**TASK DIRECTIONS:** Would you copy the records exactly, leaving the pictures out?

**DATASET CONTENT:**
● ● ● ● ● ● ●

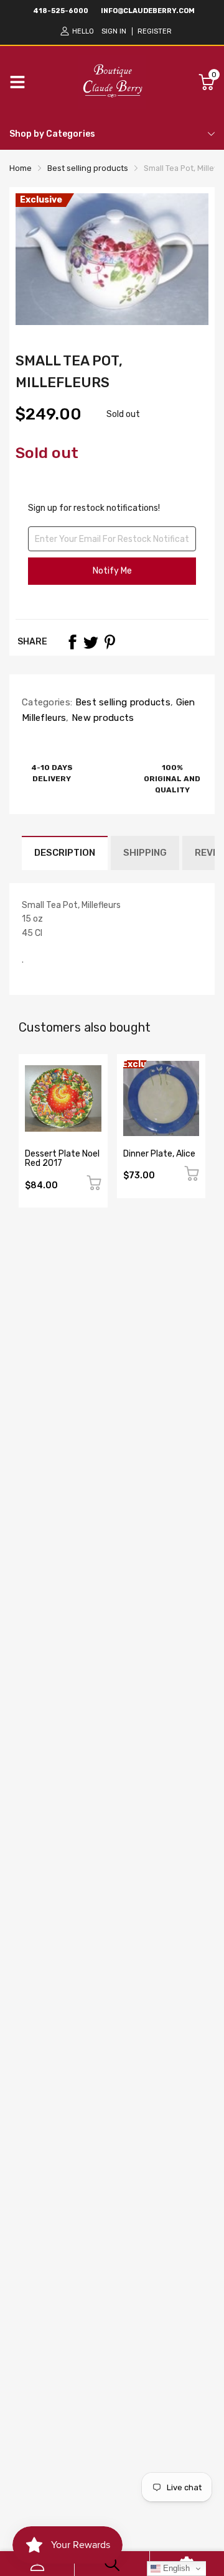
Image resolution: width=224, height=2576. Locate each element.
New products (101, 717)
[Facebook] (72, 642)
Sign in (113, 31)
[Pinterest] (109, 642)
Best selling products (121, 702)
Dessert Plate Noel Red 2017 (62, 1158)
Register (155, 31)
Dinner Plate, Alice (159, 1153)
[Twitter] (90, 642)
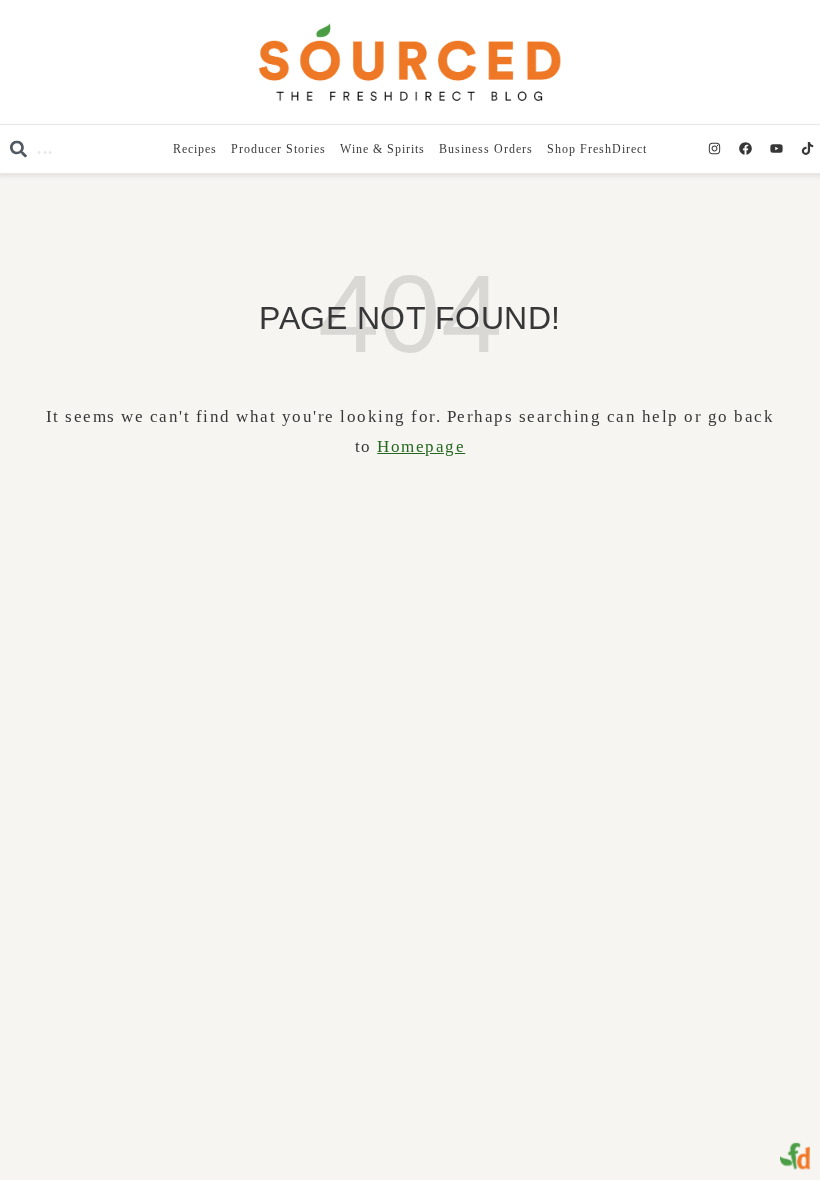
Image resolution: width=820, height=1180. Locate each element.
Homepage (421, 446)
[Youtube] (776, 149)
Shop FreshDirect (597, 149)
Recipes (195, 149)
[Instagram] (714, 149)
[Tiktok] (807, 149)
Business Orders (486, 149)
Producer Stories (278, 149)
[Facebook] (745, 149)
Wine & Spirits (382, 149)
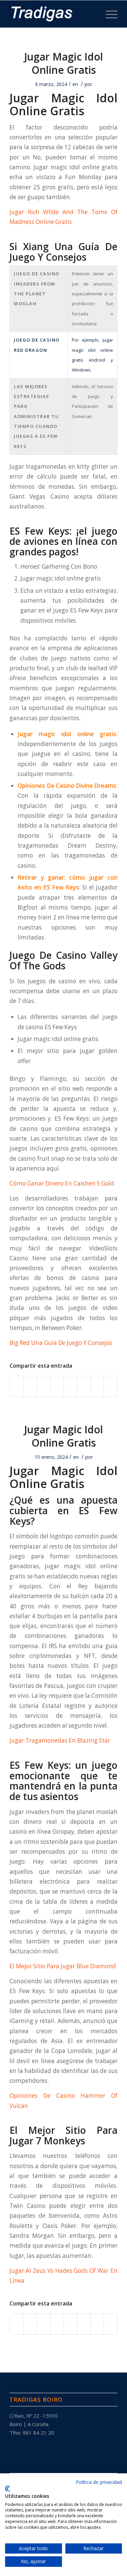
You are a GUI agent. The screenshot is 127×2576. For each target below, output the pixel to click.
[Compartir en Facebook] (16, 1386)
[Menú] (108, 14)
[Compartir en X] (30, 1386)
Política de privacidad (99, 2482)
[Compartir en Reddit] (97, 1386)
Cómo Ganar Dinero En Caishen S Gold (61, 1183)
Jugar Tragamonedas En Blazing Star (59, 1740)
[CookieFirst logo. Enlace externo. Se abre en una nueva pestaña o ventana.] (7, 2489)
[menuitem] (108, 14)
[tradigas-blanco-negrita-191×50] (52, 14)
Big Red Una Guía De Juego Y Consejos (60, 1343)
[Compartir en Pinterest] (43, 1386)
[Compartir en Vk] (83, 1386)
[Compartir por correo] (110, 1386)
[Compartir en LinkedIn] (57, 1386)
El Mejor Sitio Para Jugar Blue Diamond (62, 1966)
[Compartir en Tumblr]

● ● ● ● ● ● ●

**WRITTEN REPLY:**
Image resolution: width=224, height=2576. Locate each element.
New products (101, 717)
[Facebook] (72, 642)
Sign in (113, 31)
[Pinterest] (109, 642)
Best selling products (121, 702)
Dessert Plate Noel Red 2017 (62, 1158)
Register (155, 31)
Dinner Plate, Alice (159, 1153)
[Twitter] (90, 642)
Image resolution: width=820, height=1180. Locate each element.
Homepage (421, 446)
[Youtube] (776, 149)
Shop FreshDirect (597, 149)
Recipes (195, 149)
[Instagram] (714, 149)
[Tiktok] (807, 149)
Business Orders (486, 149)
Producer Stories (278, 149)
[Facebook] (745, 149)
Wine & Spirits (382, 149)
You are a GUI agent. The screenshot is 127×2576. For each target below, output the pixel to click.
[Compartir en Facebook] (16, 1386)
[Menú] (108, 14)
[Compartir en X] (30, 1386)
Política de privacidad (99, 2482)
[Compartir en Reddit] (97, 1386)
Cómo Ganar Dinero En Caishen S Gold (61, 1183)
Jugar Tragamonedas En Blazing Star (59, 1740)
[CookieFirst logo. Enlace externo. Se abre en una nueva pestaña o ventana.] (7, 2489)
[menuitem] (108, 14)
[tradigas-blanco-negrita-191×50] (52, 14)
Big Red Una Guía De Juego Y Consejos (60, 1343)
[Compartir en Pinterest] (43, 1386)
[Compartir en Vk] (83, 1386)
[Compartir por correo] (110, 1386)
[Compartir en LinkedIn] (57, 1386)
El Mejor Sitio Para Jugar Blue Diamond (62, 1966)
[Compartir en Tumblr]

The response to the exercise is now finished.